Coremberg señala que «la corrupción termina siendo financiada por los más pobres, la clase media y las pymes», lo que refleja cómo este problema social impacta en los sectores más críticos. Un caso trágico de esta situación fue el accidente del tren en Once, que resultó en la muerte de 51 personas.
Corrupción en el ámbito de la discapacidad
En agosto, se difundieron audios donde Diego Spagnuolo, el entonces director de la Agencia Nacional de Discapacidad (ANDIS), supuestamente admitía que manipulaba licitaciones relacionadas con la compra de medicamentos, lo que expone a las personas con discapacidad como víctimas de la corrupción. Aunque no se considera sorprendente que las compras estatales generen sospechas, la ANDIS informó que entre diciembre de 2023 y octubre de 2024 se tramitaron órdenes de pago por un total de 48.631 millones de dólares.
Todo indica que los arreglos ilícitos involucraban a una red de funcionarios, exfuncionarios y empresarios, quienes, según los audios, se beneficiarían de reparticiones del 3% a Karina Milei y su colaborador, Lule Menem.
Reacciones del sistema y la situación de las prestaciones
La circunstancia se vuelve aún más alarmante cuando se consideran las protestas de familiares de personas con discapacidad, quienes han demandado el cumplimiento de ley para la actualización de prestaciones. En septiembre, el Congreso sancionó una Ley de Emergencia Nacional en Discapacidad, aunque su implementación ha sido nula por parte del Poder Ejecutivo, que argumenta la falta de partidas presupuestarias. No obstante, se cuestiona esta excusa, ya que los Diputados han presentado acciones judiciales al respecto.
El padre Adrián Molero, responsable del área de Personas con Discapacidad de la arquidiócesis de Buenos Aires, mencionó que el Gobierno ha actualizado los aranceles para los prestadores, pero aún se está muy lejos del nivel necesario. Según él, el incremento fue solo del 29% al 35% en comparación con un atraso acumulado del 70% desde el inicio de la administración actual.
Reflexiones sobre las pensiones
Por otro lado, se han hecho denuncias sobre el otorgamiento de pensiones por discapacidad, que algunos consideran como una carga para el presupuesto del estado.

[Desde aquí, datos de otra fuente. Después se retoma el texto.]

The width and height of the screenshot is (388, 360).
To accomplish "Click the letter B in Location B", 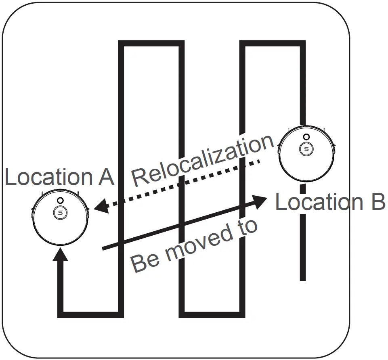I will pos(376,202).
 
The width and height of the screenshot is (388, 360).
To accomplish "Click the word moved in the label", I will pos(197,245).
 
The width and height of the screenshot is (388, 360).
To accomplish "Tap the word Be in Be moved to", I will pos(145,262).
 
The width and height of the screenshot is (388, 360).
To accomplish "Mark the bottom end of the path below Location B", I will pos(303,278).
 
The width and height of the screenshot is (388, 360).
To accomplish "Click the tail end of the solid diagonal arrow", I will pos(104,248).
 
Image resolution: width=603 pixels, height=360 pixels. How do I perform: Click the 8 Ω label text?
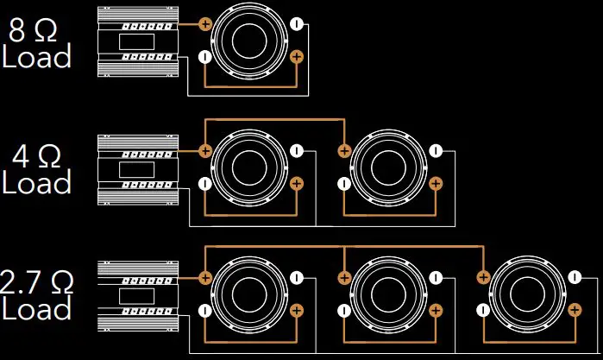pyautogui.click(x=33, y=30)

Molero aclara que, aunque el número de pensiones ha incrementado de 60.000 a más de 1.200.000 personas, esto se debe a políticas que buscan apoyar a quienes viven en situación de pobreza. Sin embargo, el deber del Estado de auditar los fondos públicos es innegable.
Esta dura realidad pone de manifiesto que, aunque no haya sido una guerra convencional, sí existe una “guerra silenciosa” contra los pobres y las personas con discapacidad, que son las últimas en la pirámide social y que son, lamentablemente, ignoradas por los corruptos.